Hopefully I'm wrong.
So pretty much par for the course these days.
If you ever want people to accept living indefinitely with Covid 19. You need to restrict testing to only the vulnerable part of the population.
Either way we end lock-down though because if vaccination actually works great, and if it doesn't there is no more reason to lock-down.
What stops SARS COV 2 circulating in any kind of return to normal life?
The core point is that lockdown never made any sense for a virus like SARS CoV 2. It will keep on coming indefinitely and there is little we can do.
For a virus like SARS CoV 2003 it made sense as only spread symptomatically had was 100x more lethal. Therefore it was quite easy to stamp it out with a short lockdown.
The truth is we've got this wrong from day one.
Presume they aren't effective would we then lockdown again? What after all, would be the point?
That is the huge potential problem with lockdown as a policy, potentially it doesn't go anywhere other than more lockdown and a catastrophic economic collapse.
It's just another misconception, that variants must originate from somewhere else. Stemming from the moronic geographic naming of clades as the "South Africa", "Brazil" or whatever variant.
We are already seeing evolution past first wave vaccines, both spontaneous here in the UK (Kent adding 484K, Bristol etc) and in variants from abroad (SA, Brazil etc). I can't see what stops that continuing. More so if you have a functioning economy where people have to be in close contact for it to function.

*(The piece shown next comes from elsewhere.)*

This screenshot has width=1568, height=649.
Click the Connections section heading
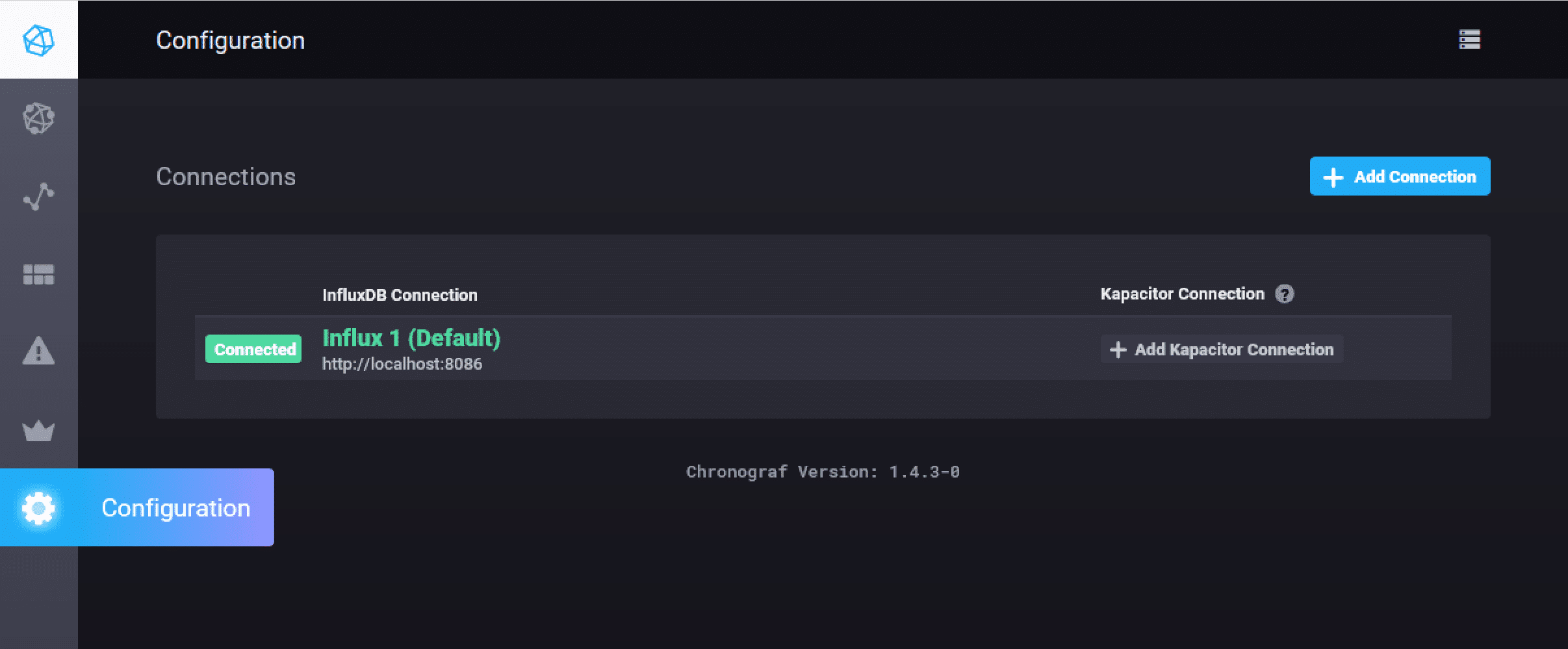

I expect within 6 months or sooner we simply see natural selection produce further variants that first wave vaccines offer little protection to. Big question for me is if applying wide evolutionary pressure speeds that process up or not.
It seems the government are at least aware of this and are seemingly planning "booster shots" in the Autumn from PMQ this week. There is no guarantee of how effective or not those will be.
Most of the deaths from COVID-19 also occur in people who are immunocompromised in some way and for whom vaccination of any kind therefore doesn't work well.
Unlocking, without having a plan to deal with much higher than 2019 rates of hospitalisation (more like 1993), simply makes it inevitable we end up locking down again.
Until we have the hospital capacity to deal with the extra demand from the permanent presence of COVID-19. We will always end up back at square one in lockdown 6 months or before after unlocking.
Have we expanded the capacity of appropriate NHS beds or do we at least have a plan to deal with that scenario? If not what is the plan?